Wednesday, January 18, 2017

The Tuning Slide: 2.20- Playing Together

Weekly Reflections on Life and Music

◦ Steve Carlton was one of the premier pitchers of the 1960s to 1980s. In 1972, with the Philadelphia Phillies, Carlton had a win-loss record of 27-10 and a remarkable earned run average of 1.97. When Carlton did not pitch, the team was 32-87. No pitcher in the twentieth century has won as high a proportion of his team's victories (45.8%).
◦ In 2016 Brian Dozier had 42 home runs, the best of his career. He was tied for 3rd in major league baseball. His team, the Minnesota Twins floundered at the bottom of the league.

As great and wonderful as these statistics are for the individual player, they show something else. It is very difficult for a team to make it if they only have one great player. Carlton, Dozier, and others like them stand out because they have a great deal of talent that can surpass the teams they play with. But the team needs more than they are capable of giving.

- **EXTRACTED MATERIAL**:

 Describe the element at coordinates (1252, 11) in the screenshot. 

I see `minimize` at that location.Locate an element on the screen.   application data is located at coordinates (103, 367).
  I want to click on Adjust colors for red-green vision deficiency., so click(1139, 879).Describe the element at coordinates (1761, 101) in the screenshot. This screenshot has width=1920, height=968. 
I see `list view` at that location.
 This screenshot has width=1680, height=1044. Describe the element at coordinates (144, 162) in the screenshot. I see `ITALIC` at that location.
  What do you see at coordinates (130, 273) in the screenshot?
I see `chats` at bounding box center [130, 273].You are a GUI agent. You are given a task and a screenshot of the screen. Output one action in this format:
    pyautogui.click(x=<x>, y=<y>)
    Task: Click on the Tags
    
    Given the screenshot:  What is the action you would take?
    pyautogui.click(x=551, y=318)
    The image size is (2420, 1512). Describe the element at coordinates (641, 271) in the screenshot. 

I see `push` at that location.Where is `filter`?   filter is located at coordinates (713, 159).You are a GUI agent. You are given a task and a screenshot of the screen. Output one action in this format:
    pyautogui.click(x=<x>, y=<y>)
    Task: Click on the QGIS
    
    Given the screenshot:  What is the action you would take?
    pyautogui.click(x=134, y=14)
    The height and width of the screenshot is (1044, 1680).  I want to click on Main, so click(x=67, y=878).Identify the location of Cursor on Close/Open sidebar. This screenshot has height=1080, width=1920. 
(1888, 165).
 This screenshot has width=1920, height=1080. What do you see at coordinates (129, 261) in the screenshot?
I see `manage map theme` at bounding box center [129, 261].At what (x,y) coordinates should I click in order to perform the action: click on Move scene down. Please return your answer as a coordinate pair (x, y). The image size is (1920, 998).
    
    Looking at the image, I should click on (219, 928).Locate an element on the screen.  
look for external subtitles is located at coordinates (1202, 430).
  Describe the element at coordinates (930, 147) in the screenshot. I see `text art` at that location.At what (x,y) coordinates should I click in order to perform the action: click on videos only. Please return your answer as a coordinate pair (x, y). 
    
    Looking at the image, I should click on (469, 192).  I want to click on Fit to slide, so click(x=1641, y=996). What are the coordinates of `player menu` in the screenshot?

- **WHAT YOU ARE ASKED TO DO**:
Could you repeat the Tuning Slide passage, beginning at the words "Weekly Reflections on" and stopping after "of the league.", and swap "premier" for "leading"?

- **OUTPUT OF THE EXERCISE**:
Weekly Reflections on Life and Music

◦ Steve Carlton was one of the leading pitchers of the 1960s to 1980s. In 1972, with the Philadelphia Phillies, Carlton had a win-loss record of 27-10 and a remarkable earned run average of 1.97. When Carlton did not pitch, the team was 32-87. No pitcher in the twentieth century has won as high a proportion of his team's victories (45.8%).
◦ In 2016 Brian Dozier had 42 home runs, the best of his career. He was tied for 3rd in major league baseball. His team, the Minnesota Twins floundered at the bottom of the league.